**TASK REQUIREMENTS:**
Render everything from the line containing "The height and width of the screenshot is (460, 926)." down to the line containing "click(508, 407)" as a Markdown table with the columns Row and Line, numbering each line and skipping any blank ones.

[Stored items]
____________________
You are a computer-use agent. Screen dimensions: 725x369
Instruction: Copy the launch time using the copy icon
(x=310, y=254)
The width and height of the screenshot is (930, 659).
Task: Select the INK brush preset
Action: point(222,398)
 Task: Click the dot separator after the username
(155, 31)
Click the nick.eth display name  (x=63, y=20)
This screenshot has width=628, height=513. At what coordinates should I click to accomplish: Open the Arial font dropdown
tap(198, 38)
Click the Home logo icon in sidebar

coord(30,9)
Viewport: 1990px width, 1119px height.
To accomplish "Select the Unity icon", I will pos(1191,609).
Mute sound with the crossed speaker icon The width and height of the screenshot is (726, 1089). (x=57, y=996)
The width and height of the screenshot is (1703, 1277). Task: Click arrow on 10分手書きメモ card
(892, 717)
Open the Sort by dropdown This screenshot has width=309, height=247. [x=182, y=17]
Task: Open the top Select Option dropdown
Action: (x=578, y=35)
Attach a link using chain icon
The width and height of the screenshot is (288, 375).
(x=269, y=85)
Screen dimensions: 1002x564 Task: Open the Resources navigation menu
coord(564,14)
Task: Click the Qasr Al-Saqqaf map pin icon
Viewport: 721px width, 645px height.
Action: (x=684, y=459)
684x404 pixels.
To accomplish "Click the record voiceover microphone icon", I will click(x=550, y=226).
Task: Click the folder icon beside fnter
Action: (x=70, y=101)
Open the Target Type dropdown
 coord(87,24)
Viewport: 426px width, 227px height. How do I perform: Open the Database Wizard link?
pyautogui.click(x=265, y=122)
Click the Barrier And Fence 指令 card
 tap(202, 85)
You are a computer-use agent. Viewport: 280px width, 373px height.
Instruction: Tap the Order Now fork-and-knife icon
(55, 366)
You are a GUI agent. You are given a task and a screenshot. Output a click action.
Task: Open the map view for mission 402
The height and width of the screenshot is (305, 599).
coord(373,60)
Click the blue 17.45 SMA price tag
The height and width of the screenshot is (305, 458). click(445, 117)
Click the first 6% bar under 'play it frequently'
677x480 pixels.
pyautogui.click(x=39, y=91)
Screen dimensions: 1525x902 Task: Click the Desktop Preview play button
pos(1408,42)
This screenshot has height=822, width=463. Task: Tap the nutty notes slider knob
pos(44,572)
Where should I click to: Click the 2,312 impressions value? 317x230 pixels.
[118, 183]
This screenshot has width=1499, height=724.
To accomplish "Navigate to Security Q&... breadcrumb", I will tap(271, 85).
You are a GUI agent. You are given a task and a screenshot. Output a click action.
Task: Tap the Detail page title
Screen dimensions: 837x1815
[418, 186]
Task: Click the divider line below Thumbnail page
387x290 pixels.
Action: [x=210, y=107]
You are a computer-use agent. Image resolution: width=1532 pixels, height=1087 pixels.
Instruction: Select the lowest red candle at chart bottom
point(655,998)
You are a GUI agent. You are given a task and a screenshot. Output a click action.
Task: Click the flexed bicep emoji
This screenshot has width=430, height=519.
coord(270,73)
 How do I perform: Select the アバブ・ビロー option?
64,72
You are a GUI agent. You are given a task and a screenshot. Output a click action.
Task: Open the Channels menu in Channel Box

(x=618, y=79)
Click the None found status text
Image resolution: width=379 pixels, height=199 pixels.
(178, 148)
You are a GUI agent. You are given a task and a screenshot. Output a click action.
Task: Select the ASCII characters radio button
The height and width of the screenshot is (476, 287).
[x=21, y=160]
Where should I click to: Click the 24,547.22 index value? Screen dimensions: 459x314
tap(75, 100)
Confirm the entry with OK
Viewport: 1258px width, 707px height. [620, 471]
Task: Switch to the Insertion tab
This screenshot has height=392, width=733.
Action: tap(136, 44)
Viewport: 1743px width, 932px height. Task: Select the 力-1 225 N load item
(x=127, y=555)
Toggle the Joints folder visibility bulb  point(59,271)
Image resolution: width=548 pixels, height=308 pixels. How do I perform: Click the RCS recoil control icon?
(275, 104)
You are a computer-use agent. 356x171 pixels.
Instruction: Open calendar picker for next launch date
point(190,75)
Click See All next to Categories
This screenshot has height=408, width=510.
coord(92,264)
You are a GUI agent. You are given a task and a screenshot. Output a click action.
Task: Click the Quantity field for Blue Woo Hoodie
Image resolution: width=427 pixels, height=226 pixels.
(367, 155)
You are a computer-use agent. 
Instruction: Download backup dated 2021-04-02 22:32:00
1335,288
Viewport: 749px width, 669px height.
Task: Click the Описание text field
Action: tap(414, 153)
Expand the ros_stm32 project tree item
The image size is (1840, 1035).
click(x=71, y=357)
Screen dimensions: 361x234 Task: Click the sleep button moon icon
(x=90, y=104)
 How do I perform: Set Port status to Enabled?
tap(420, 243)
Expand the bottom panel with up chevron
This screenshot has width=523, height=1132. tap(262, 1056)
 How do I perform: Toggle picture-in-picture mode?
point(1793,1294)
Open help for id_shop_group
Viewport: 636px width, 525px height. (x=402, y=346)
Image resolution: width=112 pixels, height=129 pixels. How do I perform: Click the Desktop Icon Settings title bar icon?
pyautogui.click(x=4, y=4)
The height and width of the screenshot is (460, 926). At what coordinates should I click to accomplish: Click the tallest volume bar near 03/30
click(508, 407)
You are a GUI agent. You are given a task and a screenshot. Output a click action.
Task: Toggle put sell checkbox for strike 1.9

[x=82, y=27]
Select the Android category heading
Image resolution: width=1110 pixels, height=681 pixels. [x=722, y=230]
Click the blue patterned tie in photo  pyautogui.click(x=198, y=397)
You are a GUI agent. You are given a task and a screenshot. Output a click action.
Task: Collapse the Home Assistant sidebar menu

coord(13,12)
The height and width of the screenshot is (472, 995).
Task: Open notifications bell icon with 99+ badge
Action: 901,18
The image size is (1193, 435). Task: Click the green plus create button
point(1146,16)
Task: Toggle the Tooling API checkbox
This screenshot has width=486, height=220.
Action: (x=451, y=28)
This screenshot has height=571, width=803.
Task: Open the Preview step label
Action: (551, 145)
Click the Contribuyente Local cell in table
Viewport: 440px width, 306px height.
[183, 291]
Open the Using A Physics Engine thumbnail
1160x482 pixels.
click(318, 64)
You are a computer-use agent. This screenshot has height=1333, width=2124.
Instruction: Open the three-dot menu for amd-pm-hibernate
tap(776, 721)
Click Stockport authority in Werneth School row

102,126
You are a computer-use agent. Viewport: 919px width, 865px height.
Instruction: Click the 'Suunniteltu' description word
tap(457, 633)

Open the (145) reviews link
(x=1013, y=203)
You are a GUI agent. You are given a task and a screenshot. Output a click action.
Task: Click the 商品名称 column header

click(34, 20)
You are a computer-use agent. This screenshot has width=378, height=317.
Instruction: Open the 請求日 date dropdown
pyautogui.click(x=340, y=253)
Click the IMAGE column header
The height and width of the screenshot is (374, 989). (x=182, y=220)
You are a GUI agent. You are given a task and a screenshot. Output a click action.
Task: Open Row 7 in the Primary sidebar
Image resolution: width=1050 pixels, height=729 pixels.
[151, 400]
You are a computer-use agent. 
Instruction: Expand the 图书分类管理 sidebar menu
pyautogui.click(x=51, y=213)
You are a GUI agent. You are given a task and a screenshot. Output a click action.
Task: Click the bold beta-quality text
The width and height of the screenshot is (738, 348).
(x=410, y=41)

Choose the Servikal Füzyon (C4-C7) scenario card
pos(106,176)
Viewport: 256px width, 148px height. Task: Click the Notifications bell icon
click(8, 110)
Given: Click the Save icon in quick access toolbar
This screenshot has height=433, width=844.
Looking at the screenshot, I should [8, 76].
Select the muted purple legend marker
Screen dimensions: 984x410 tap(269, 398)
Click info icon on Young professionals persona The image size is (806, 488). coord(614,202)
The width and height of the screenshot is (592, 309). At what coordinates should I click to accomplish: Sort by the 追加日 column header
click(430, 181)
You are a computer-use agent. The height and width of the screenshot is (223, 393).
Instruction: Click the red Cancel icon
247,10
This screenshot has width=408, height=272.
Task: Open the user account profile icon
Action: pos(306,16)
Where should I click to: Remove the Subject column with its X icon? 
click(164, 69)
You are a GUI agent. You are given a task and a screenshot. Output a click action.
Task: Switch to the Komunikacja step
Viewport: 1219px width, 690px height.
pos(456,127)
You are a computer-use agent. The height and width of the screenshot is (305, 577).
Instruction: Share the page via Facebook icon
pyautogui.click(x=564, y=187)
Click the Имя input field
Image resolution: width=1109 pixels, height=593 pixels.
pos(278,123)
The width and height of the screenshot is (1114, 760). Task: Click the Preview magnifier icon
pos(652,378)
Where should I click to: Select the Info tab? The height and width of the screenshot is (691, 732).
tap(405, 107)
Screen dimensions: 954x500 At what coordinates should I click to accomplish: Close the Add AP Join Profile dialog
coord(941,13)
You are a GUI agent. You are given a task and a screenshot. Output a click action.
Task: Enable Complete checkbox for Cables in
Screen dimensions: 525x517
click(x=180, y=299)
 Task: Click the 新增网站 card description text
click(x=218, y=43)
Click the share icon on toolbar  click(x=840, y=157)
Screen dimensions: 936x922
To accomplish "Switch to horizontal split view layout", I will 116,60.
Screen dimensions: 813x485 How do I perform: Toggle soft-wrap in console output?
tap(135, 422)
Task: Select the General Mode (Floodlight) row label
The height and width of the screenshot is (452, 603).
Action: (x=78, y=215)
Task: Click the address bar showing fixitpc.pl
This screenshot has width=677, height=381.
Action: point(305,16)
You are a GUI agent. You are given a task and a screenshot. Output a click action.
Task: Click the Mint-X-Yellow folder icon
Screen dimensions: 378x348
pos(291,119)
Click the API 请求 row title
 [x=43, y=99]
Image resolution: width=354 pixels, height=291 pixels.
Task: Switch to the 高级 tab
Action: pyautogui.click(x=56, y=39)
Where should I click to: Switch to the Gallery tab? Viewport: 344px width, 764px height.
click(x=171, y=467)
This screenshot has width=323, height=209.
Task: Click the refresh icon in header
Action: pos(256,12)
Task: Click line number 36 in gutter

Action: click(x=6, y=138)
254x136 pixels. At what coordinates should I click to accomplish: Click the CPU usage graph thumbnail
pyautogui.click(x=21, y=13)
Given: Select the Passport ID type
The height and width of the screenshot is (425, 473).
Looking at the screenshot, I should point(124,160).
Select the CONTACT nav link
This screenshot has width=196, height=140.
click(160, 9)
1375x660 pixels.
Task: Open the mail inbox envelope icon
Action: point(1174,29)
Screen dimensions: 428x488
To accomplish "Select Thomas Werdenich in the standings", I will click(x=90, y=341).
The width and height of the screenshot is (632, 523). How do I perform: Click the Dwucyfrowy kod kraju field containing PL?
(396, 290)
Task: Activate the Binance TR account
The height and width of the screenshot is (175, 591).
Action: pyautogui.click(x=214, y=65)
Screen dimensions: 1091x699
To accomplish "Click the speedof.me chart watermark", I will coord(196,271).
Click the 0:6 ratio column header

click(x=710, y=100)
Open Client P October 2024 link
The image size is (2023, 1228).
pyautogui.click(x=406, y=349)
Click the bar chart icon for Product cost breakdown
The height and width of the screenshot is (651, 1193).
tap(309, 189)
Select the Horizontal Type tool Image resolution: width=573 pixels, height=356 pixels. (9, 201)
____________________
**FULL RESPONSE:**
| Row | Line |
|---|---|
| 1 | The height and width of the screenshot is (460, 926). At what coordinates should I click to accomplish: Click the tallest volume bar near 03/30 |
| 2 | click(508, 407) |